Source data:
+-------+

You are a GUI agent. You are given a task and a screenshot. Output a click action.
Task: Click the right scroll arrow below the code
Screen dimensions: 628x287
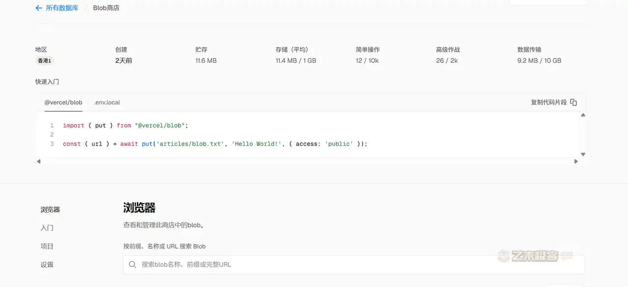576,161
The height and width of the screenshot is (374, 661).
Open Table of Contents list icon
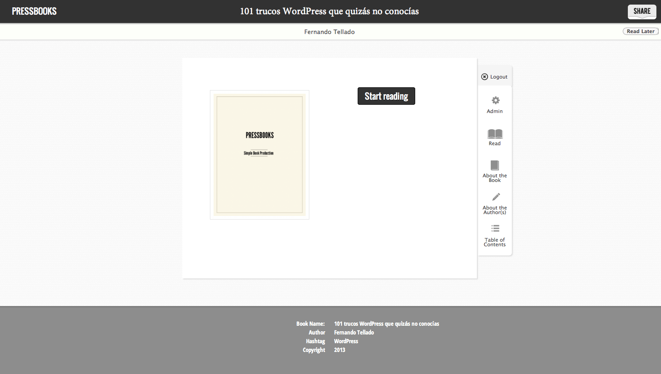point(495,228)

+-------+

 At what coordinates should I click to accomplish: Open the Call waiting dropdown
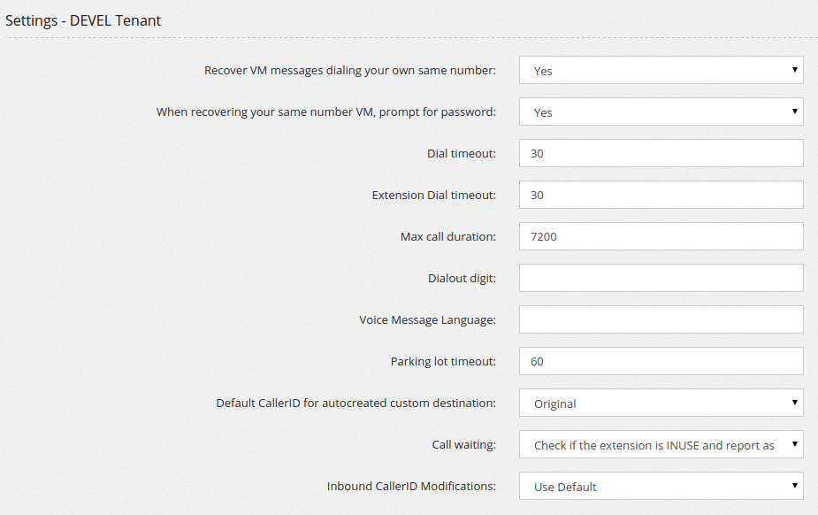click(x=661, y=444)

+-------+

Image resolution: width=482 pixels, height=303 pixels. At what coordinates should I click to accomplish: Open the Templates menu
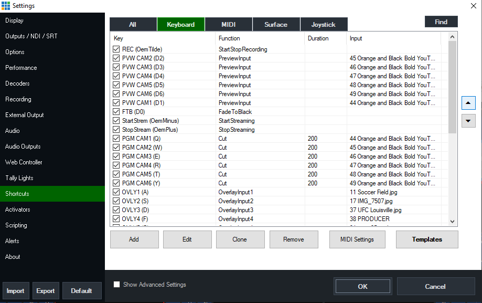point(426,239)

+-------+

Your goal: Each line in the listing above that includes "screenshot" is to be copied.

Solution:
You are a GUI agent. You are given a task and a screenshot. Output a click action.
The height and width of the screenshot is (374, 661).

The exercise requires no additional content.